Rapid Communication - Research and Reports in Pulmonology (2025) Volume 6, Issue 1
Early Detection of Lung Cancer: Advances in Imaging and Molecular Biomarkers
Eleni Okoye *
Department of Pulmonary Disease, University of Athens, Greece
- *Corresponding Author:
- Eleni Okoye
Department of Pulmonary Disease, University of Athens, Greece
E-mail: eleni.o@pulm.uath.gr
Received: 1-Jan-2025, Manuscript No. aarrp-25-168845; Editor assigned: 4-Jan-2025, PreQC No. aarrp-25-168845 (PQ) Reviewed:18-Jan-2025, QC No. aarrp-25-168845 Revised:25-Jan-2025, Manuscript No. aarrp-25-168845; Published:30-Jan-2025, DOI: 10.35841/ aarrp - 6.1.178
Citation: Okoye E. Early detection of lung cancer: Advances in imaging and molecular biomarkers. Res Rep Pulmonol. 2025;6(1):178
Introduction
Lung cancer poses a significant global health burden, with survival outcomes heavily dependent on the stage at diagnosis. Traditional diagnostic methods often identify the disease only after symptoms arise, by which time it has often progressed to advanced stages. Consequently, there has been a major shift toward proactive screening and early detection. Modern imaging and molecular technologies have revolutionized this approach, improving the potential for curative treatment and long-term survival [1].
Early-stage lung cancer (Stage I or II) is typically asymptomatic, but if detected, it is often amenable to surgical resection or targeted therapies. Five-year survival rates can exceed 60% for early-stage disease compared to less than 10% for advanced-stage cancers. Thus, identifying high-risk individuals and applying sensitive screening tools are key to altering the disease trajectory [2].
LDCT has emerged as the gold standard for lung cancer screening in high-risk populations, such as long-term smokers aged 50–80 years. The National Lung Screening Trial (NLST) and NELSON study demonstrated that LDCT reduces lung cancer mortality by detecting tumors before clinical symptoms develop. It offers high sensitivity and acceptable specificity, although challenges such as overdiagnosis and false positives remain [3].

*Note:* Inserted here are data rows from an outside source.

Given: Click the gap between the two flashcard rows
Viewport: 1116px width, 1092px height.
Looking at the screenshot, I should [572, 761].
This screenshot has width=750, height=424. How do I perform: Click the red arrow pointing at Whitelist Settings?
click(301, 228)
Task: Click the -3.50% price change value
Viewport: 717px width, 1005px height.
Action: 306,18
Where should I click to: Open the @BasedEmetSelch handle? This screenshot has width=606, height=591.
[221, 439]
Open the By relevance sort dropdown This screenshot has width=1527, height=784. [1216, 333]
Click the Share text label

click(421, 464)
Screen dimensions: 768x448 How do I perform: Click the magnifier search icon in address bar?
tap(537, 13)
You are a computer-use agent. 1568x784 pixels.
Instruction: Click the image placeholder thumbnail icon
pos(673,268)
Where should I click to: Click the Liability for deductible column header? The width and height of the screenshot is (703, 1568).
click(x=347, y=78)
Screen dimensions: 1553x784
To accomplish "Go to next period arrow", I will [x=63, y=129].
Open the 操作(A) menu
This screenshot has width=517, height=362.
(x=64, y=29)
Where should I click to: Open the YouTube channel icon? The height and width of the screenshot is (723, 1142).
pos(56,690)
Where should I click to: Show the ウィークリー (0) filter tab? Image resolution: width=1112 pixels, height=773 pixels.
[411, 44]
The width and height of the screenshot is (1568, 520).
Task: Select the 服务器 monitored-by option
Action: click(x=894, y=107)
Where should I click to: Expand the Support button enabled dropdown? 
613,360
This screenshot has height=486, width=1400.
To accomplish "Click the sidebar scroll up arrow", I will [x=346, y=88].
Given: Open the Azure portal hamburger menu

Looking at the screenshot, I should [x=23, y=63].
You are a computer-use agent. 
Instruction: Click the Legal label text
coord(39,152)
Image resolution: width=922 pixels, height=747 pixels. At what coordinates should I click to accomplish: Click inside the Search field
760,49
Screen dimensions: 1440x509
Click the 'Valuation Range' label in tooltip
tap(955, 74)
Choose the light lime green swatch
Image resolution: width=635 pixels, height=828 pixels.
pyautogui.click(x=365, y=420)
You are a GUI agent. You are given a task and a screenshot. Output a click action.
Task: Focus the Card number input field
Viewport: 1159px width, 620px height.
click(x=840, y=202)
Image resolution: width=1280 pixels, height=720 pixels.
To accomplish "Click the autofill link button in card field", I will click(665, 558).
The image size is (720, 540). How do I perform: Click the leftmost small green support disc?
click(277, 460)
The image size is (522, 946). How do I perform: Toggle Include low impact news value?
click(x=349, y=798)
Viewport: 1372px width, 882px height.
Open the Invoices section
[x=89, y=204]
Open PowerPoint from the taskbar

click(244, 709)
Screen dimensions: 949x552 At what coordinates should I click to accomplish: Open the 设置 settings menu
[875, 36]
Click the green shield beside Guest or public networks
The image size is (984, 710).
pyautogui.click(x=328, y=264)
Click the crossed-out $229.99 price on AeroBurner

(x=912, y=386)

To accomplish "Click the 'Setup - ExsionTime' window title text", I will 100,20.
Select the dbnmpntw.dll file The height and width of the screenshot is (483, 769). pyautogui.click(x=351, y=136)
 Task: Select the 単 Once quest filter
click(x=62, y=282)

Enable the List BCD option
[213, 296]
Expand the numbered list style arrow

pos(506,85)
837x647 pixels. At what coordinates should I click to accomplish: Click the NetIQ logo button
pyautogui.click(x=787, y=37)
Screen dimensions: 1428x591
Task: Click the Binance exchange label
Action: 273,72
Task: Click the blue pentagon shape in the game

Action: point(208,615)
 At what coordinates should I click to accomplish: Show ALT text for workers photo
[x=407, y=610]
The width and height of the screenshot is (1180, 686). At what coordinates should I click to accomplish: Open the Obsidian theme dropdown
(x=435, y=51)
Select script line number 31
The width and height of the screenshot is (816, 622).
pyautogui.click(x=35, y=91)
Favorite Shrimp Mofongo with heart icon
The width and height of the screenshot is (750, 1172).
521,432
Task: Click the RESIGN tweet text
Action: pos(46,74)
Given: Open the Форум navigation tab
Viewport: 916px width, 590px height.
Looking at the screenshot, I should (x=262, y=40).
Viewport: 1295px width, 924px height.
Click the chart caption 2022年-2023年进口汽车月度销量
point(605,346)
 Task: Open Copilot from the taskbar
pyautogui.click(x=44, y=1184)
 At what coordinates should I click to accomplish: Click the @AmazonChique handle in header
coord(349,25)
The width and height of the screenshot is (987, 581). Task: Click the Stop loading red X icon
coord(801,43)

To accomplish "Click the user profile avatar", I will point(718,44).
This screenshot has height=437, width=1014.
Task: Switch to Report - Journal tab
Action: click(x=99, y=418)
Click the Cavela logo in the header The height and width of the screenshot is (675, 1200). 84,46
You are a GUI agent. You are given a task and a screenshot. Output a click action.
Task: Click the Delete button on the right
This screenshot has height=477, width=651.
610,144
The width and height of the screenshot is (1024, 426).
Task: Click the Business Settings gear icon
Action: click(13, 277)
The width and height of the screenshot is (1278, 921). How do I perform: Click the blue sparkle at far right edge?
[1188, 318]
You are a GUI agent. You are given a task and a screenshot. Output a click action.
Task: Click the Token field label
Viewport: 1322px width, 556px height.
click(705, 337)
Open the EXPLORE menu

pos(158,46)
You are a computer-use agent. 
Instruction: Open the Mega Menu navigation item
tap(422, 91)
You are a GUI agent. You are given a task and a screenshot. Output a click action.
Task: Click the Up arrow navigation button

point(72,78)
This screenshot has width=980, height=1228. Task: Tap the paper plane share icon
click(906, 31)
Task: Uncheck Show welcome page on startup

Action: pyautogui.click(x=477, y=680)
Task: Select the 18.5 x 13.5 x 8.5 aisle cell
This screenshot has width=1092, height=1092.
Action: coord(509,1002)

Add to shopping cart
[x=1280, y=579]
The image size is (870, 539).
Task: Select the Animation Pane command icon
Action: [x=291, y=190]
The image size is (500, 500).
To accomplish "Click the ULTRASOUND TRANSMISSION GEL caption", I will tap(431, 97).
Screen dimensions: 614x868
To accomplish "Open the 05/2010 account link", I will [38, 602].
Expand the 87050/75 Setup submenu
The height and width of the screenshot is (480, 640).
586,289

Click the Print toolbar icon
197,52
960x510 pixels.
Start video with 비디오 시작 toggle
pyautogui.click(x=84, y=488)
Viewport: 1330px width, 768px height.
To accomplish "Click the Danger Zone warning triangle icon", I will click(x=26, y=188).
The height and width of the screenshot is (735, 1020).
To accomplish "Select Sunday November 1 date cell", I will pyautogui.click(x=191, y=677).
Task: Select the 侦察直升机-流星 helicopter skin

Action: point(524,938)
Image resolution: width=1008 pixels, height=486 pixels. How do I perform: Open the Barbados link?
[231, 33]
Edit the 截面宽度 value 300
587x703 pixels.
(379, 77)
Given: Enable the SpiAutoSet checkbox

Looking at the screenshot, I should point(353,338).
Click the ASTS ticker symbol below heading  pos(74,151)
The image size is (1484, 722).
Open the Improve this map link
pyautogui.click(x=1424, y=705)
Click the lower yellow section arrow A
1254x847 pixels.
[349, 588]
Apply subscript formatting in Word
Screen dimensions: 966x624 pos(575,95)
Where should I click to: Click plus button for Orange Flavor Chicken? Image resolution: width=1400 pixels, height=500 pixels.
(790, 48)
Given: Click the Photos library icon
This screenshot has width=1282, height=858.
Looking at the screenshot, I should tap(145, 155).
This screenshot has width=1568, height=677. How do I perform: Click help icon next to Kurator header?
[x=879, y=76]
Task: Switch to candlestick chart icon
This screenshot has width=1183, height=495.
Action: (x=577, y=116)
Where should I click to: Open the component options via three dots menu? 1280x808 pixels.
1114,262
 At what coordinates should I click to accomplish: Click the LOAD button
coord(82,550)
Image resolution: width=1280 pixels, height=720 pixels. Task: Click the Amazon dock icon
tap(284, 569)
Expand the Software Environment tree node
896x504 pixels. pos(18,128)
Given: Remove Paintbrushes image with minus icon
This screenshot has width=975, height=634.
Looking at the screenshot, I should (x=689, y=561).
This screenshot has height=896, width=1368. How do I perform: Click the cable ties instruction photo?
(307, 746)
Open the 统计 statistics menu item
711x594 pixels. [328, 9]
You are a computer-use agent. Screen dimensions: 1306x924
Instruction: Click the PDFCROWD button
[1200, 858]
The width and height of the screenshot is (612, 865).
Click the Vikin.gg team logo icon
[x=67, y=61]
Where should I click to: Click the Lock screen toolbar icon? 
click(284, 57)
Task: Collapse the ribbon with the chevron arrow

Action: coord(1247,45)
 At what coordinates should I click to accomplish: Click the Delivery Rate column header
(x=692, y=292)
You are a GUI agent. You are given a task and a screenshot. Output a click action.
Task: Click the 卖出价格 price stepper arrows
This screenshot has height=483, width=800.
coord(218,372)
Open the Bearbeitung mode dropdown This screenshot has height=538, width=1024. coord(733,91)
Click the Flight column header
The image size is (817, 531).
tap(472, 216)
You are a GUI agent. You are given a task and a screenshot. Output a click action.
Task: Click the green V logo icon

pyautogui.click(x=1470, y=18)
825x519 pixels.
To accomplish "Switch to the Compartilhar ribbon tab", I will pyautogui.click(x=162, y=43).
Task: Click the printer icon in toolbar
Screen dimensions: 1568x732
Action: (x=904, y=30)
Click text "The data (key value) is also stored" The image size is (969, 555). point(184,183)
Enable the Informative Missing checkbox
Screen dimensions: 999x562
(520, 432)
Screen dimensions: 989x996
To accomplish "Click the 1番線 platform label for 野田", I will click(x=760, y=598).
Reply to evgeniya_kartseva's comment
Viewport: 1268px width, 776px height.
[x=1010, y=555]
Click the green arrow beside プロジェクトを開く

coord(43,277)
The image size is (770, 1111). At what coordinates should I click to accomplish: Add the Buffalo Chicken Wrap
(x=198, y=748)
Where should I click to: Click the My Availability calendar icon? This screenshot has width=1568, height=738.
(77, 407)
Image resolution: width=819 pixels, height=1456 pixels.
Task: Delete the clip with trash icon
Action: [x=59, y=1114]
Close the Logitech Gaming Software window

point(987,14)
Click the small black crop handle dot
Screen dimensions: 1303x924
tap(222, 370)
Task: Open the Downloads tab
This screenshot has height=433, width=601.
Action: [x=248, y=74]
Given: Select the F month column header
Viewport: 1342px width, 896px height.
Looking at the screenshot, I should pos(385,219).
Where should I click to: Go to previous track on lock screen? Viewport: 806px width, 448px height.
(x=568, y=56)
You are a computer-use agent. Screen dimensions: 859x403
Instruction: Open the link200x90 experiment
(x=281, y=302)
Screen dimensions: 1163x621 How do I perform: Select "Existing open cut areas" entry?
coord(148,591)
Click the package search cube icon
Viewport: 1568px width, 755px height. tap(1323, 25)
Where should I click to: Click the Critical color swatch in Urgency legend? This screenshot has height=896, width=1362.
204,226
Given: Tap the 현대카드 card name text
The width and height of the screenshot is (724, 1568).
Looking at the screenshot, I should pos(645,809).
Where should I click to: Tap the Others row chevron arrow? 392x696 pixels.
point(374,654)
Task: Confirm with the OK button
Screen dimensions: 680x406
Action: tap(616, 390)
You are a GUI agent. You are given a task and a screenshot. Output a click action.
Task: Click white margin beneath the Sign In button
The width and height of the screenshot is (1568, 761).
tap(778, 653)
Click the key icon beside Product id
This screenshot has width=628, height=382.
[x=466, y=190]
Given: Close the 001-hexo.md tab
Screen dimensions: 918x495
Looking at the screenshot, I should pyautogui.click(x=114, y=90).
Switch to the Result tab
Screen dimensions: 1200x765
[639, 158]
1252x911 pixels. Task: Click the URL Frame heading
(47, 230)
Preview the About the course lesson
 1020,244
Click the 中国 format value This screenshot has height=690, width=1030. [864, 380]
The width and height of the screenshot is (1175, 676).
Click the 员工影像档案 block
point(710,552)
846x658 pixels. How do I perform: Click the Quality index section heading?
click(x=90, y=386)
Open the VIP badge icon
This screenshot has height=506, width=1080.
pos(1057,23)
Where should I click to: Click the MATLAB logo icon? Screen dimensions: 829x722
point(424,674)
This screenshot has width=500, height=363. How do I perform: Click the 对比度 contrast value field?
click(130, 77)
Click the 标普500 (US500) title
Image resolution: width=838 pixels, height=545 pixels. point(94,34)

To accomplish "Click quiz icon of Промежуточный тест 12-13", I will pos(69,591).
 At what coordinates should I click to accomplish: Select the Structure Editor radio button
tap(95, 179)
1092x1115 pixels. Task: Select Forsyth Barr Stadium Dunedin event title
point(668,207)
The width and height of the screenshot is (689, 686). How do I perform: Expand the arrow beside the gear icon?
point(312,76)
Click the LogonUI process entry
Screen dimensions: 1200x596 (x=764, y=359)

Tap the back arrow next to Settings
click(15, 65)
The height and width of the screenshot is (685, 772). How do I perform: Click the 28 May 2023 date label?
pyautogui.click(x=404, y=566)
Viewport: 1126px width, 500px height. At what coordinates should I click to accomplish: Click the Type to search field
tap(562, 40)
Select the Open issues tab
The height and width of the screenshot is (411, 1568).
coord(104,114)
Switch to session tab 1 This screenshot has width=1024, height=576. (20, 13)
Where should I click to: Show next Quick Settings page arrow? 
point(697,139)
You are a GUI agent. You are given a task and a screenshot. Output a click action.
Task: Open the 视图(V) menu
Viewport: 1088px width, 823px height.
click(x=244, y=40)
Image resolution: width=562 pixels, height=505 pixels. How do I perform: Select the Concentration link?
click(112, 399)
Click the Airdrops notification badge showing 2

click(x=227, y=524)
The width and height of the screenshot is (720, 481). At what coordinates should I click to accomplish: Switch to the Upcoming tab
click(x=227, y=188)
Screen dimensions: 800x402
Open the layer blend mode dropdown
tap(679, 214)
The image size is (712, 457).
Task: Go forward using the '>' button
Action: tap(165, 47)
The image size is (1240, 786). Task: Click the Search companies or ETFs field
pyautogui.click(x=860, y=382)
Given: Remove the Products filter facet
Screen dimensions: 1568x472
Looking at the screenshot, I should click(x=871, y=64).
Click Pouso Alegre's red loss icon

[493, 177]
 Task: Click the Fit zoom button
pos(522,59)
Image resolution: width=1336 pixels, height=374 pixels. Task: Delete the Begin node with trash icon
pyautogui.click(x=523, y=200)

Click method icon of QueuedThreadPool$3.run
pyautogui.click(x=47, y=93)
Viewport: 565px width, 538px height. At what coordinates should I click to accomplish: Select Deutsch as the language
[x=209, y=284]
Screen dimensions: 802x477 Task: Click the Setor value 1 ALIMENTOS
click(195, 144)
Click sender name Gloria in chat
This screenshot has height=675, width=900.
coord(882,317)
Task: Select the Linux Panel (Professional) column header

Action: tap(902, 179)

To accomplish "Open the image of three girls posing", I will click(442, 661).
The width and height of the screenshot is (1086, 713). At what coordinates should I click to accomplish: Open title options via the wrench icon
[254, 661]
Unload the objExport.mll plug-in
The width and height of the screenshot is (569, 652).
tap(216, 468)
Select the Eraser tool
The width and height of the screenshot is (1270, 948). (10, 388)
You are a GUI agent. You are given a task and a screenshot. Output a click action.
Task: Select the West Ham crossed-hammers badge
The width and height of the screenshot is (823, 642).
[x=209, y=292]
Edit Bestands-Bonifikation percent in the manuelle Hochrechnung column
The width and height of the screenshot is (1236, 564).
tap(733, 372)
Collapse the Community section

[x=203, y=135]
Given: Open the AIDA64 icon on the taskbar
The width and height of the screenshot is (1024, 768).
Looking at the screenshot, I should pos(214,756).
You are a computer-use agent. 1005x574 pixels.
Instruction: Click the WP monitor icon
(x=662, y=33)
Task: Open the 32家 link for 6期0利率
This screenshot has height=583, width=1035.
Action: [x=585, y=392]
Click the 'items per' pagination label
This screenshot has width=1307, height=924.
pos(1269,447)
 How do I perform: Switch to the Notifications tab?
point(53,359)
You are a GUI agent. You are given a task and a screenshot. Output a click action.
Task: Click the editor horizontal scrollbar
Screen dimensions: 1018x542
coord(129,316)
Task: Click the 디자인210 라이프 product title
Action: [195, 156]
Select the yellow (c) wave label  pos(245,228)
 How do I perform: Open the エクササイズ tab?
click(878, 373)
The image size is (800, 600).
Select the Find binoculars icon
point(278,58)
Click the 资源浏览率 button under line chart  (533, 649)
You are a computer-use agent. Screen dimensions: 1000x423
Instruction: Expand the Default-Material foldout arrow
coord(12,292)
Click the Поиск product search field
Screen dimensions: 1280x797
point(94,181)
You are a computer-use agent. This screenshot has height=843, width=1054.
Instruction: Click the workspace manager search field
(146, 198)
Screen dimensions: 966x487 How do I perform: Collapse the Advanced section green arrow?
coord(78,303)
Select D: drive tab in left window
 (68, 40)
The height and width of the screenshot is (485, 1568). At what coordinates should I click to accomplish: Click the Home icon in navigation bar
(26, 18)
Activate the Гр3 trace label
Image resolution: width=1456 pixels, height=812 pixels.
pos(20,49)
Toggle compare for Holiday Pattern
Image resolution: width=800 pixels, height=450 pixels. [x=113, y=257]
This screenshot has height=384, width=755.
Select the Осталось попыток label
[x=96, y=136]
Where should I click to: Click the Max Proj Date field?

Beyond LDCT, newer imaging modalities are being explored to enhance detection accuracy. Positron emission tomography-computed tomography (PET-CT) improves characterization of pulmonary nodules by identifying metabolic activity. Artificial intelligence (AI) tools integrated with CT imaging are also showing promise in nodule detection and malignancy prediction, potentially reducing radiologist variability and improving diagnostic precision [4].
Molecular biomarkers are biological molecules found in blood, sputum, or tissue that can indicate the presence of cancer. Advances in genomics and proteomics have led to the identification of biomarkers such as circulating tumor DNA (ctDNA), microRNAs (miRNAs), and autoantibodies. These markers are being investigated for their ability to detect lung cancer early, differentiate between benign and malignant nodules, and predict therapeutic response [5].
Conclusion
Early detection of lung cancer through advanced imaging and molecular biomarkers offers the best hope for improving survival and reducing mortality. As technology evolves, integrating imaging with blood-based biomarkers and AI holds promise for a future where lung cancer is routinely caught at a curable stage. Continued research, multidisciplinary collaboration, and equitable implementation will be key to realizing this potential.